Boards are spending a significant amount of time focusing on the technical process related to board procedures and responsibilities, and the control structures of the board.
Whilst these factors are critical and necessary, many boards are beginning to recognise that the character of the individual directors and the culture of the board as a team are just as important.
Moreover, there is a significant difference between the skills of a director and the characteristics (behaviour) that make that director an effective contributor to the board’s performance.
It is the right combination of appropriate and relevant skills and the desirable type of characteristics that will ultimately determine the value of a director’s contribution to the organisation.
Whilst a person’s true character is often revealed under duress, there are definable and measureable characteristics that distinguish high performing directors.
Whilst the control structures that surround a board and the composition and skills of board members are critical to success, the ability to leverage individual talents is determined by the behaviour and characteristics of the directors whom compose the board.
Characteristics refers to the individual directors’ behavioural traits, the sum of which provides the raw ingredients for a higher performing board.
Similarly, the team culture in the boardroom provides the recipe through which to combine those characteristics to the benefit of the board as a whole.
Some directors may exhibit passive characteristics, where their contribution is measured by their attendance at board meetings only.
Other directors may be more proactive and engage in a range of activities beyond mere attendance or compliance requirements, including mentoring management, and opening their contacts or networks of influence for the betterment of the firm.
Directors may be highly independent and not sway or deviate from standards or beliefs when under pressure or bullying by other directors, the CEO or even the chairperson.
Characteristics are very different to director’s skills. For example, there may be a director with 30 years audit or investment banking experience.
However, if he/she does not properly read the board papers or does not have a voice for expressing a constructive opinion at board meetings, that director can become a liability despite his/her obvious skills and experience.

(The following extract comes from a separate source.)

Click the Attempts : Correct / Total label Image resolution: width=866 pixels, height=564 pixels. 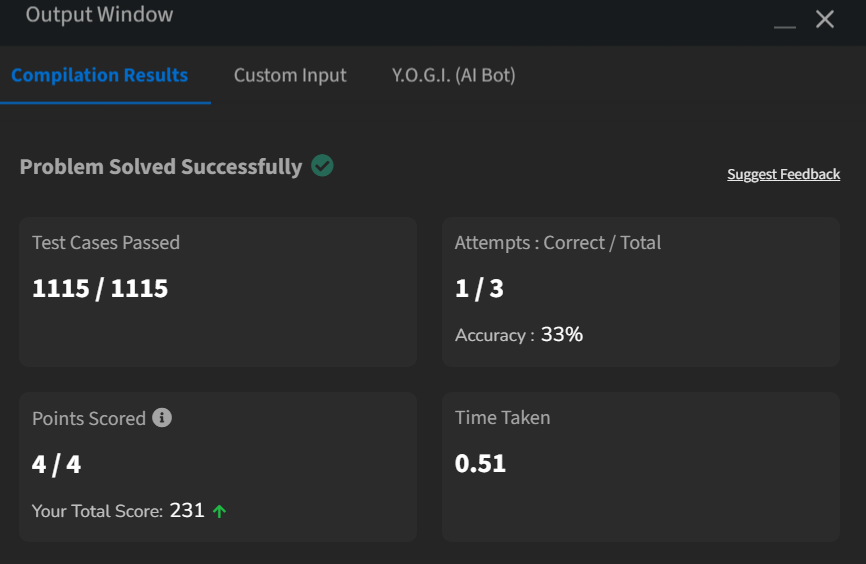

Conversely, despite having a relatively lower level of corporate experience, some directors may be excellent communicators and ambassadors of the firm, which can enhance their overall contribution.
Some directors may be more financially literate, while others have great strategic insights, and some may have critical but infrequently required bear market or credit crunch skills.
Having the right compliance and composition is of little value if individual directors are not prepared to step up to new challenges and be counted when and where it makes a difference to the performance of the organisation, and in the execution of its strategic plan.
Director skills remain critically important, but it is the combination of skills and characteristics (behaviour) that determines the ultimate value and contribution of a director to the board.
Consequently, the skills of a director and their contribution to the board and strategic development of the firm are not the same.
The right combination of character and skills of individual directors can have a profound impact on the effectiveness of the board, if managed successfully by the chairperson.
Whilst some directors may baulk at a conversation about indiviudal characteristics, absence of such a discussion is an obvious precursor to serious organisational issues.
Whilst a person’s true character is often revealed under duress, there are characteristics that distinguish high performing directors. These include:
• They are thought of by other directors as open, honest and ethical in all their business dealings and command the trust and respect of their peers.
• They are engaged and prepared in their dealings with the board.
• They are advocates and ambassadors of the organisation, provided it is aligned with the board strategy and protocol.
• They are open and generous with their contacts and networks of influence.
• They are respectful and thoughtful of other directors and management, especially in allowing other directors a voice for opinion on issues that vary from their own.
• They are independently minded, yet pragmatic with an enduring desire and ability to learn about the business.
Many of the compliance and process issues concerning board performance can be obtained from online or paper based questionnaires.
However, the behaviour of individual directors can only be genuinely revealed by conservation and personal interviews with the person in question, his/her peers and other relevant stakeholders (such as senior management).
Moreover, the calibre of the people asking the questions is important, as it is critical to know who and what to ask and undertake such discussion in a consistent and impartial manner.
This allows structure and substance to guide the discussion and not personality or persuasion.